▼

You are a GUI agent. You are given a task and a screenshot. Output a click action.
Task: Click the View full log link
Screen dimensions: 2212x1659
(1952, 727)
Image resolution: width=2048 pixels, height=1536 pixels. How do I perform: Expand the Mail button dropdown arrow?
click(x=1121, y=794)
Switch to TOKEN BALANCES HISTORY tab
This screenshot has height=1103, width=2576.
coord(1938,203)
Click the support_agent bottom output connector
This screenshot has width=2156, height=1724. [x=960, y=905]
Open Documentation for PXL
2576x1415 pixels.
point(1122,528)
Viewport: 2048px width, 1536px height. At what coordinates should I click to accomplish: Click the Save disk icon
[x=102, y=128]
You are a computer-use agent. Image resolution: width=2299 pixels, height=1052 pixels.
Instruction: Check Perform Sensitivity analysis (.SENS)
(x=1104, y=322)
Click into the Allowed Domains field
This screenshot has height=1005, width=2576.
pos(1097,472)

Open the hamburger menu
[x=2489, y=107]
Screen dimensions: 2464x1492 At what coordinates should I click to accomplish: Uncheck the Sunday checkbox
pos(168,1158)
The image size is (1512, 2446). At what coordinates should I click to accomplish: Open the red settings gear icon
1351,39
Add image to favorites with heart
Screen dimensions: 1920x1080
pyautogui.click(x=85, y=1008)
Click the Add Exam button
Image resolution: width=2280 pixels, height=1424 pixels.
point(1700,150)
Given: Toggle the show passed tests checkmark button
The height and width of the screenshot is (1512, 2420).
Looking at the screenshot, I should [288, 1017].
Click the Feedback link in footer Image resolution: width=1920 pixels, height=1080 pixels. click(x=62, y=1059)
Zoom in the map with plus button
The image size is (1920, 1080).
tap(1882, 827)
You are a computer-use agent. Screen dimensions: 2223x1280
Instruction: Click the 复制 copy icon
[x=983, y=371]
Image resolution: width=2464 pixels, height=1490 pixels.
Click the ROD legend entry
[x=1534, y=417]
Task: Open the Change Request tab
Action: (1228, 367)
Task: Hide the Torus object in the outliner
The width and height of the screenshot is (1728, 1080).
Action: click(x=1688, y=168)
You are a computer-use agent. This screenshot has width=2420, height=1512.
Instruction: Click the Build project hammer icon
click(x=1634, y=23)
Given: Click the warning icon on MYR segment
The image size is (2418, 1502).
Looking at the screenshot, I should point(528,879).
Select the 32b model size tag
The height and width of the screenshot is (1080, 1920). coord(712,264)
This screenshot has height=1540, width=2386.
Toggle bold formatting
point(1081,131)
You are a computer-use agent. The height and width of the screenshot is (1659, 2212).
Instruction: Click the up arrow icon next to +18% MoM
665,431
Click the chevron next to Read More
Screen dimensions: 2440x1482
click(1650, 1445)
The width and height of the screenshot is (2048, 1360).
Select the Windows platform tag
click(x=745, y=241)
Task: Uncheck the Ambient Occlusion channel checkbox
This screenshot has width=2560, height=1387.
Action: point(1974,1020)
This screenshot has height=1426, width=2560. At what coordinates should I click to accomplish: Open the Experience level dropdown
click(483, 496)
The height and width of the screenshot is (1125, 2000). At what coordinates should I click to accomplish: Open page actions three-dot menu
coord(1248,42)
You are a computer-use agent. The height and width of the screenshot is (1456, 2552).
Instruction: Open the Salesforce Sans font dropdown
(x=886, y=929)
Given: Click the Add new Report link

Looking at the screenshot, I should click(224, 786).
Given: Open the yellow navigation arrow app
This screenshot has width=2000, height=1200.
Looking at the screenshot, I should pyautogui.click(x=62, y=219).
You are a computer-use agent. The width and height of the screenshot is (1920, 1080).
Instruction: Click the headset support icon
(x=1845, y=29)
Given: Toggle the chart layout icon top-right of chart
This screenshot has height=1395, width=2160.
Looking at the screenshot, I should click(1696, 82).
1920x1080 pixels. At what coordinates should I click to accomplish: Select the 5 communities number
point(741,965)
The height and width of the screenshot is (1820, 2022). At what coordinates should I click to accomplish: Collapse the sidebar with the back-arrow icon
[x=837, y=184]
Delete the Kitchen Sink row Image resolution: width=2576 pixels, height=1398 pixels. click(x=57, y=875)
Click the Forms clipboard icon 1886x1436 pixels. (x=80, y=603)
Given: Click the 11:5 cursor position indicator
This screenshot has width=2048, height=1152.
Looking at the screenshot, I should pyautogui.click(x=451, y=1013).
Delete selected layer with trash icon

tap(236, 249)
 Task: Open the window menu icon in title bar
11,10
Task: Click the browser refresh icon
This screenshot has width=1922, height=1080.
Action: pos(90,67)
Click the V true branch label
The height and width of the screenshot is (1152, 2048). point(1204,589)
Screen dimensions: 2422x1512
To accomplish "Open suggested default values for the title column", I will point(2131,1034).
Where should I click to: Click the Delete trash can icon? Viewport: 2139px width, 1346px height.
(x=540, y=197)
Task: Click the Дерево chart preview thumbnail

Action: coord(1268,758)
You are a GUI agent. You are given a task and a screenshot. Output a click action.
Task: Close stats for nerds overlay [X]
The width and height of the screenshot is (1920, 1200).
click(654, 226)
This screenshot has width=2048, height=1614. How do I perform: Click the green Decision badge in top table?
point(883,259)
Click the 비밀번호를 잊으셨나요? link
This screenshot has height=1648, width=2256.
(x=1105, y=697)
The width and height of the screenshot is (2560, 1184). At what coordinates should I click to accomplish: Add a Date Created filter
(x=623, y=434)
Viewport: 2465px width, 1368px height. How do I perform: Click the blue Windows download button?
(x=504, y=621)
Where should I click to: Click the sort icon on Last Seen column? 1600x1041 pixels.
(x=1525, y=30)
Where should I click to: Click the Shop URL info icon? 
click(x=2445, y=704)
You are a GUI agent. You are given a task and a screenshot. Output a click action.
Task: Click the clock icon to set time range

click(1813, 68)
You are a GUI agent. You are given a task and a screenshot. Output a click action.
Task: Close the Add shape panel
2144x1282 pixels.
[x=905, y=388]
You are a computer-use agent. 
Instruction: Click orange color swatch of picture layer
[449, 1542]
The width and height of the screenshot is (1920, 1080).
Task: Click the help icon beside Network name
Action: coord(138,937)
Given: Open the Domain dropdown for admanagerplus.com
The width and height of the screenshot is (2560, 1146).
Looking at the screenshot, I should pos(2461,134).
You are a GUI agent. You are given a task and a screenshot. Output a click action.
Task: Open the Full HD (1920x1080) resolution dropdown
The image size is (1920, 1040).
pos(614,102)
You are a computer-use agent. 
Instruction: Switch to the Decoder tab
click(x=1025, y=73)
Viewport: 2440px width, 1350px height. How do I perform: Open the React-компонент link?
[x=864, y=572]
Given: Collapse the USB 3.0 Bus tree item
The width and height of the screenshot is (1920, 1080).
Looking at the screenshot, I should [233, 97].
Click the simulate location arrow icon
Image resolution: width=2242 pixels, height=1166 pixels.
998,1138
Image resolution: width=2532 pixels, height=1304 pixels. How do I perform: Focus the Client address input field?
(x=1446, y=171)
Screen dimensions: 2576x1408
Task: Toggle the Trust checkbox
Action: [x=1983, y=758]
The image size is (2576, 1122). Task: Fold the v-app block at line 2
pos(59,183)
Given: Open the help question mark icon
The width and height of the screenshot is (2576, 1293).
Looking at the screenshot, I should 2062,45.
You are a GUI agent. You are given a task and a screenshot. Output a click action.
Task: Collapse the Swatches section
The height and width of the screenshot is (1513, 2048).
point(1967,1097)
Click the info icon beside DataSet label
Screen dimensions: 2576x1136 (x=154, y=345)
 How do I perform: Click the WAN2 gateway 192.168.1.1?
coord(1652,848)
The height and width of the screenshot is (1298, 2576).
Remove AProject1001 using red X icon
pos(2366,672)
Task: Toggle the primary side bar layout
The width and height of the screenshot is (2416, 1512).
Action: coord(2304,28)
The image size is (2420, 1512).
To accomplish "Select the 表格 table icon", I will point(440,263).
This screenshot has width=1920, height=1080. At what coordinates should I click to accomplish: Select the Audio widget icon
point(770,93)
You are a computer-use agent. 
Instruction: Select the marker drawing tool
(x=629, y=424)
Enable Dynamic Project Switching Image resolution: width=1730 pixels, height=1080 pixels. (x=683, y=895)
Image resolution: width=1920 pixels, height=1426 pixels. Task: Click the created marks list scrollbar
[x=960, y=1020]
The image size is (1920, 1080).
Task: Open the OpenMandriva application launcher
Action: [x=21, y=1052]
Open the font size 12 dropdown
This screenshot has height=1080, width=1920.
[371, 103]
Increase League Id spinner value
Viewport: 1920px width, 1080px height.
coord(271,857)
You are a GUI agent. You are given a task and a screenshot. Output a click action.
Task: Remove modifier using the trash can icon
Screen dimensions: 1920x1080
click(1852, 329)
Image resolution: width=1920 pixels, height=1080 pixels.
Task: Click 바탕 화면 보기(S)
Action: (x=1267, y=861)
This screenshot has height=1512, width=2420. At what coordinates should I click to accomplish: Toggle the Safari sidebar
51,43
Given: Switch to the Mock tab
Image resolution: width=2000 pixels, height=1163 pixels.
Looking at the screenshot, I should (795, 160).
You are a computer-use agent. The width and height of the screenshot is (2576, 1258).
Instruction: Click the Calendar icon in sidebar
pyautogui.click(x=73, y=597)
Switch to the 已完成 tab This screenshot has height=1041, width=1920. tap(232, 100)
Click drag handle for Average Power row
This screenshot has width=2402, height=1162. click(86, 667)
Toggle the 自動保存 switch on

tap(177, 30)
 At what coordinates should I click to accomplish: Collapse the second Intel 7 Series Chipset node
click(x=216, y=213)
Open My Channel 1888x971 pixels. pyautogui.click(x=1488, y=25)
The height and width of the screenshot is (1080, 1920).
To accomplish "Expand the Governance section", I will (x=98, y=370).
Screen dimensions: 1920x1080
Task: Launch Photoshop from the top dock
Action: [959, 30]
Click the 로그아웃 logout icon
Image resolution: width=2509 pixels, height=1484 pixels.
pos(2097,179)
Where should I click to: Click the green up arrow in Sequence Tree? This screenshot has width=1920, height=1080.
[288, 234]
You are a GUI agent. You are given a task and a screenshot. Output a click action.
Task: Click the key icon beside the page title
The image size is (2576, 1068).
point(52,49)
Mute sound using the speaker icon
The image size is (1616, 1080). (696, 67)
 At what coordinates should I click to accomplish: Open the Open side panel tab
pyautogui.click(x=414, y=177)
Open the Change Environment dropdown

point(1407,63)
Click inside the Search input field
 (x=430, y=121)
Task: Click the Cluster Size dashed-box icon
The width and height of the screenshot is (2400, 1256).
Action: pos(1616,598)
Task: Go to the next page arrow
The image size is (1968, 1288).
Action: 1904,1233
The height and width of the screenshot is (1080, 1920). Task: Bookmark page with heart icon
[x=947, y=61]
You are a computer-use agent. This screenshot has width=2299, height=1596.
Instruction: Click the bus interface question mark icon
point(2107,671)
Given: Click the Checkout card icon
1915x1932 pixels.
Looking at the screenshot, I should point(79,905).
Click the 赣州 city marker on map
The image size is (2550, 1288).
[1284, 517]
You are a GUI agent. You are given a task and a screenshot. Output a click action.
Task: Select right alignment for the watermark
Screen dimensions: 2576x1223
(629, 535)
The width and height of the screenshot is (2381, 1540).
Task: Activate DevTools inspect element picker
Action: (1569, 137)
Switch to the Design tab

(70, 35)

▲

### Requirement
Only a number is wanted here: the count of lines in the data that contain the string "Close".

### Answer section
2